Dealing with D-dimer debacles

aka Hematology Hoodwinker 001

An intern in the emergency department has been nervously standing behind you for the past ten minutes while you’ve dealt with a barrage of phone calls. He wants to discuss the positive D-dimer result of the patient he is working up.

You look to the patient’s cubicle and see a 30 year-old man looking around nervously between taking bites out of a sandwich and texting on his iphone. You take a deep breath, crack your knuckles, and prepare yourself for the ‘d-dimer’ talk….


Questions

Q1. What are D-dimers?

Answer and interpretation

D-dimers are specific cross-linked fibrin derivatives that are the product of plasmin-mediated fibrinolytic degradation. They are an excellent marker of fibrinolytic activity.

d-dimer-production
D-dimer production (from Wakai et al, 2003)

Q2. When is the D-dimer test indicated?

Answer and interpretation

The D-dimer assay can be used as a “rule out” test in the emergency department when the pre-test probability of venous thromboembolism (VTE) is low.

The pre-test probability is best assessed using a clinical prediction guide (CPG), such as the Wells criteria or the revised Geneva score for pulmonary embolism (PE) and the Wells criteria for deep vein thrombosis (DVT). For instance, a ‘negative’ D-dimer test result when using a highly sensitive assay can ‘rule out’ VTE using the Wells’ clinical prediction guides if:

The D-dimer assay can also be used to help diagnose fibrinolytic disorders such as venom-induced consumptive coagulopathy (VICC) and disseminated intravascular coagulation (DIC).

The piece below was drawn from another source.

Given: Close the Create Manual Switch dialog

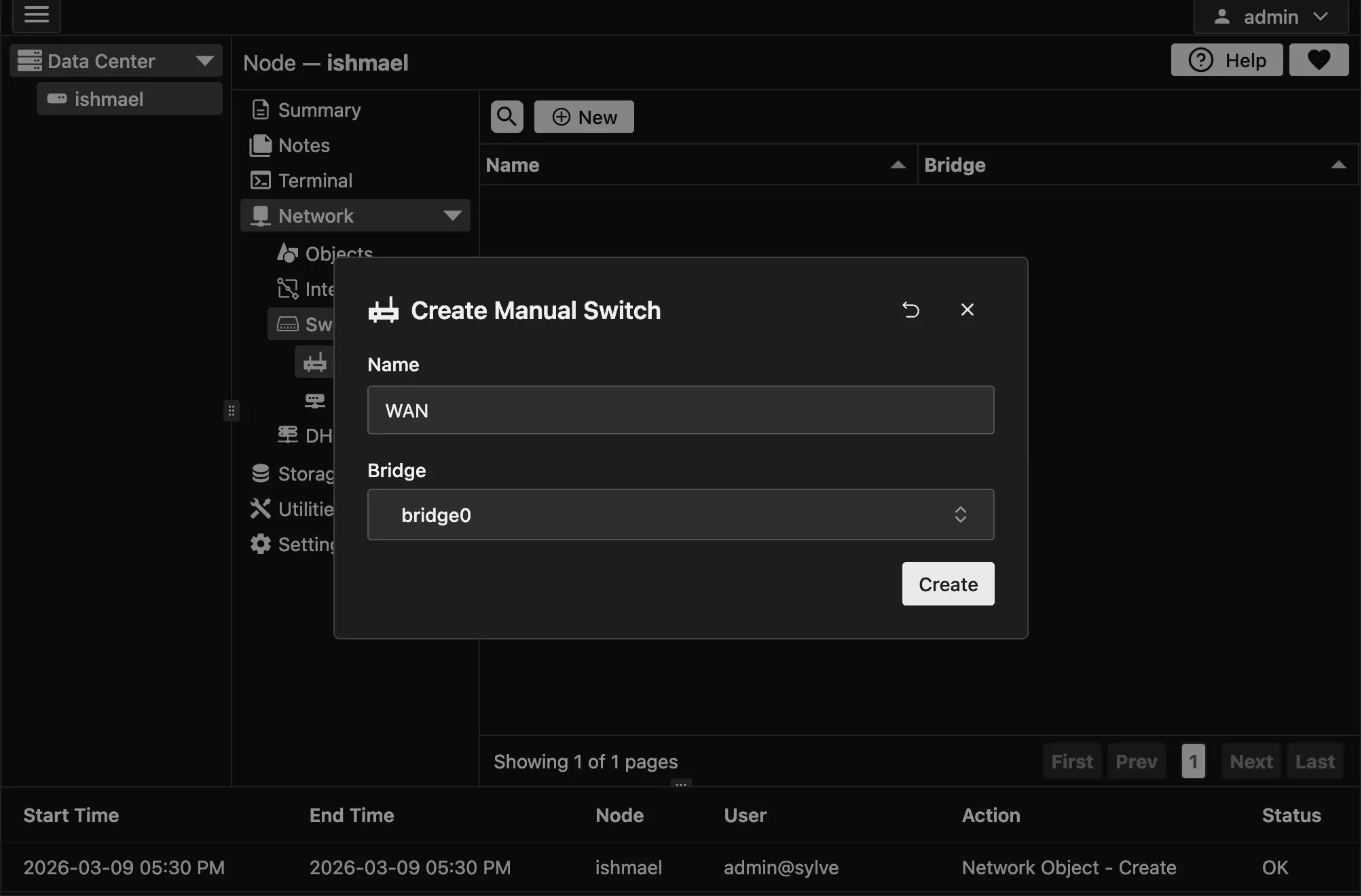Looking at the screenshot, I should pos(967,310).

This is my approach to the use of the d-dimer assay in the emergency department:

D-dimer-flowchart

How to use the D-dimer assay in the Emergency Department. Note that highly sensitive D-dimer assays can be used to rule out PE in patients with low or intermediate Wells scores (0 to 6), less sensitive assays should only be used for low Wells scores (0 to 2).

[see Pulmonary Puzzle 010 for a discussion of the PERC rule]

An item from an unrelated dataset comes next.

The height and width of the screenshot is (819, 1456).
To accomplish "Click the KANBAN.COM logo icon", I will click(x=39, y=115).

Q3. Can the D-dimer test be used to rule out thoracic aortic dissection?

Answer and interpretation

No

The systematic review of 10 studies by Sutherland et al (2008) showed that D-dimer cannot be used as a sole screening tool for acute aortic dissection. Problems with the studies include:

  • 4 of the 10 studies had sensitivities <95%, and 3 of the 5 studies with sensitivities of 100% had the lower limit of the 9% confidence interval <85%. Thus the sensitivty of the D-dimer is insufficient for ruling out a ‘must not miss’ diagnosis like acute aortic dissection
  • inclusion bias and poorly defined inclusion criteria
  • poorly defined duration of symptoms prior to performing the D-dimer test (up to 120 hours)
  • the studies do not assess how clinical suspicion or other investigations affected the use of the D-dimer test
  • heterogeneity of D-dimer assays used and the cut-off values used
  • the non-specificity of the D-dimer test might lead to excessive imaging
  • use of the D-dimer in high risk cases may delay definitive imaging and treatment

Q4. Can the D-dimer test be used to rule atrial thrombus in a patient with atrial fibrillation, thus allowing safe cardioversion?

Answer and interpretation

No — early studies are promising but the test is not yet ready for ‘prime-time’ for this use.

A Best Bets review (updated in 2007) suggests that a negative D-dimer test may be able to rival echocardiography in ruling out an atrial thrombus in atrial fibrilation (negative predictive value ~98%), thus allowing cardioversion to be safely performed in the emergency department without the need for further investigation. However many of the studies included were in Japanese and only the English language abstracts were appraised. A large well-designed study is needed to confirm these promising findings.


Q5. What situations may result in a ‘false negative’ D-dimer assay when investigating for possible venous thromboembolic disease?

Answer and interpretation

VTE can occur in the presence of a negative D-dimer test

D-dimer assays can only be used to rule out VTE if the pre-test probability is sufficiently low. Negative results in the presence of VTE can occur if:

  • there is a small clot load (eg. small calf only DVTs)
  • the thrombus has matured over time
  • the patient has defective fibrinolysis (which can contribute to thrombus formation in the first place)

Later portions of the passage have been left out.